Of the district’s 72 schools, 20 earned enough performance points to warrant full accreditation if the state were to rate schools as it does districts. The St. Louis district is overseen by the state after losing its accreditation in 2007.
“It’s getting better in St. Louis,” Slay said. He later added, “We all know that, overall, we need to do a better job.”
Three years ago, the vast majority of the city’s charter schools performed worse than the St. Louis school system on the reading and math sections of the Missouri Assessment Program. This year, students at 12 of 21 charter schools outperformed peers in the city school district in reading. And students at 17 of 21 schools outperformed district students in math.
In the 2010 census, the city had lost 29,000 people over the previous decade. About 75 percent of that loss consisted of school-age children.
Some high-performing charter schools are beginning to reverse at least some of that decline. In the Botanical Heights neighborhood, families are renovating homes and building on empty lots so their children can participate in the lottery to enroll in City Garden Montessori, a school that received 100 percent of performance points on the state’s score card.
The school is among 18 charters that Slay’s office has cultivated since 2006. Once a charter school receives Slay’s backing, his staff offers support ranging from help with the city’s permit process to finding a building.
Robbyn Wahby, Slay’s education liaison, said she expects more rapid closure of low-performing schools that don’t work.
“Eventually what we’ll find is the sector continues to grow in size and quality,” she said. “That is our goal.”
Skeptics of charter schools argue that they don’t educate the most challenging children who are more likely to attend district schools. They point to differences in the percentages of special needs children, who made up 14 percent of the enrollment at St. Louis Public Schools last school year, according to the state. At charter schools, the overall percentage was less than 9 percent.

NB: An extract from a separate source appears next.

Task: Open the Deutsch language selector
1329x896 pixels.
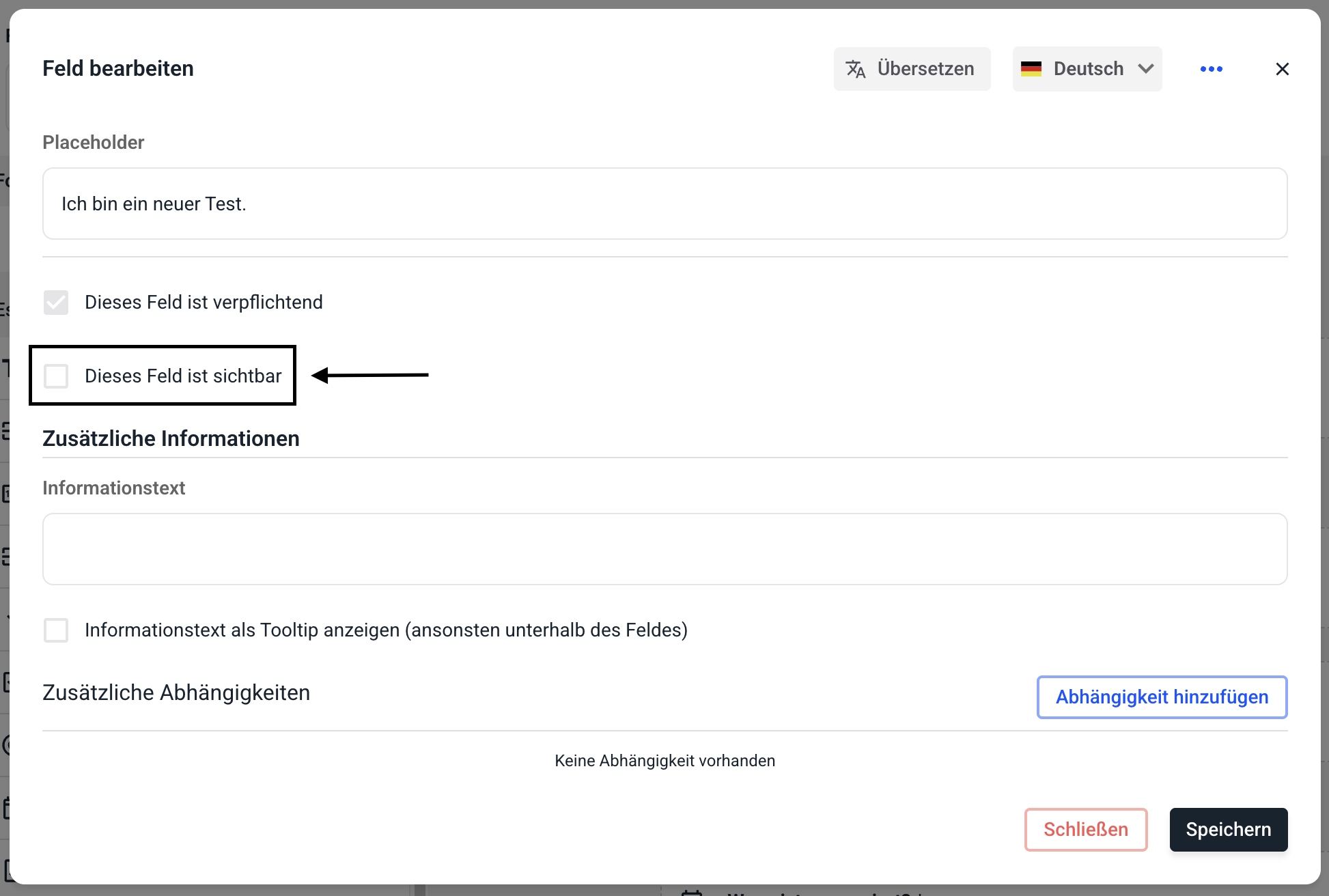Action: coord(1088,69)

They also point to the disparity in percentages of impoverished students at high-performing charters versus underperforming district schools in the same neighborhoods.
At City Garden Montessori, 46 percent of the students are living in poverty, based on the number of children who qualify for a free or reduced-price lunch. At Adams Elementary, a district school a few blocks away on Tower Grove Avenue, the number is 98 percent.